Although there are no specific provisions against racial discrimination, the delegation said that judges could cite the Convention, as it was a higher force in comparison to national law. The Criminal Code criminalized all acts of discrimination that could embody hate speech or instigation against any communities. Racist speech against migrant workers and refugees was being combatted by various Lebanese authorities.
With regard to refugees, the delegation said that Ministry of Labor Decision No. 193 of August 5, 2017, provided a list of the various documents needed for Palestinian refugees to obtain a work permit, which they can do. The Lebanese government also adopted a legal framework to protect refugees in 2003, and signed Memorandum of Understanding with the United Nations High Commissioner for Refugees, guaranteeing temporary protection for refugees in Lebanon.
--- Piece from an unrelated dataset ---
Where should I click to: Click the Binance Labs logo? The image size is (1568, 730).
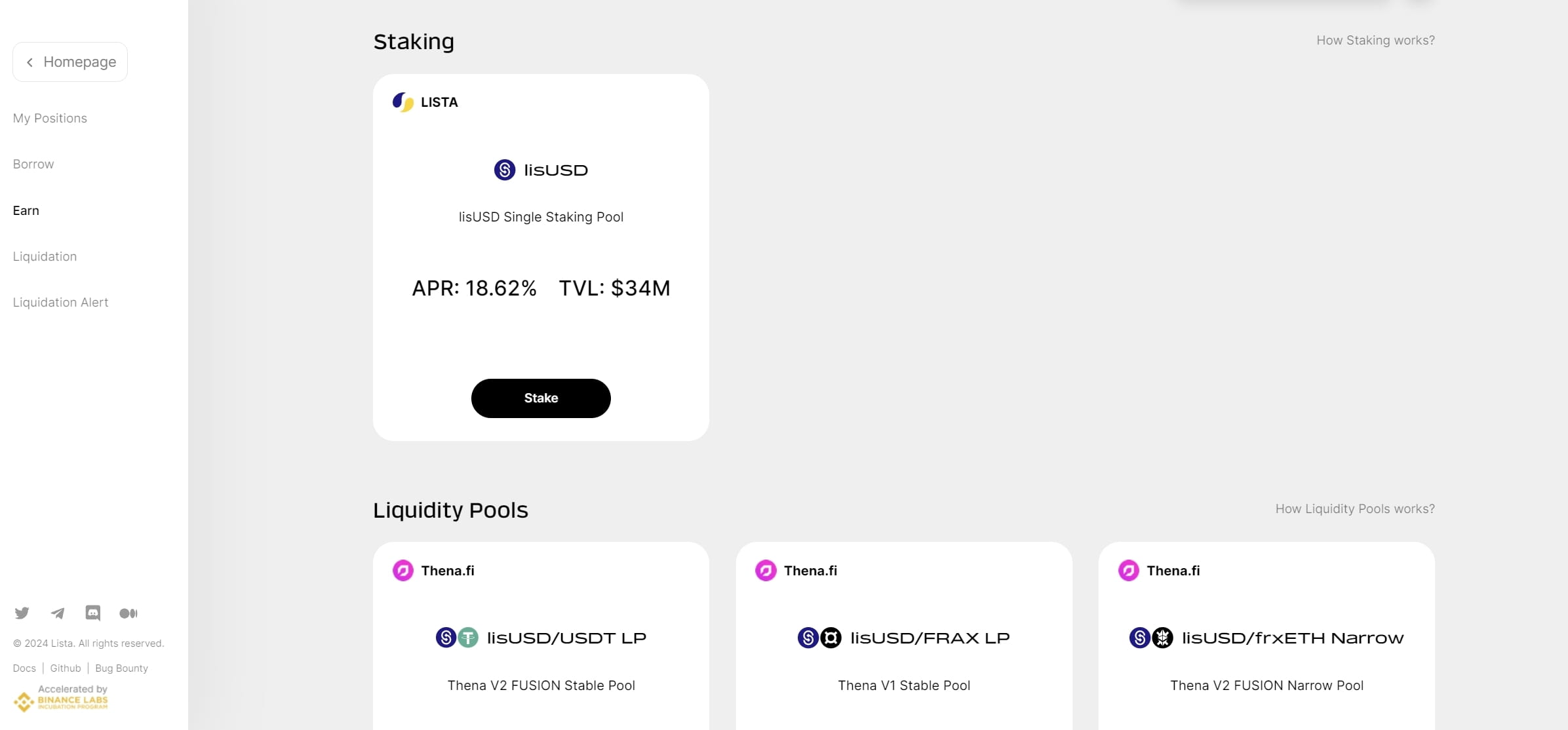pyautogui.click(x=61, y=699)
The delegation pointed out that Palestinian refugees enjoy complete freedom of movement, whether in Lebanon or when traveling abroad, and that laws that provide for an appropriate and reasonable time frame for birth registration apply to Lebanese and non-Lebanese without discrimination. There were between 25,000 and 30,000 birth registration cases among Syrian refugees.
UN welcome Lebanese cooperation:
In his closing remarks, Ibrahima Guissé, Committee member and Country Rapporteur for Lebanon, welcomed the open and frank dialogue and commended the entire Lebanese delegation in the difficult context, particularly the power outages in the country affecting their ability to hear all questions and provide responses.
The Lebanese delegation included representatives of the Council of Ministers, Internal Security, Ministry of Justice, Ministry of Labour, National Commission for Lebanese Women, Palestinian Dialogue Committee, Ministry of Education, Ministry of Foreign Affairs and Emigrants, Ministry of Social Affairs, and the Permanent Mission of Lebanon to the United Nations Office at Geneva.
The Committee is expected to issue concluding observations on Lebanon’s report at the end of its 114th session, on 25 August.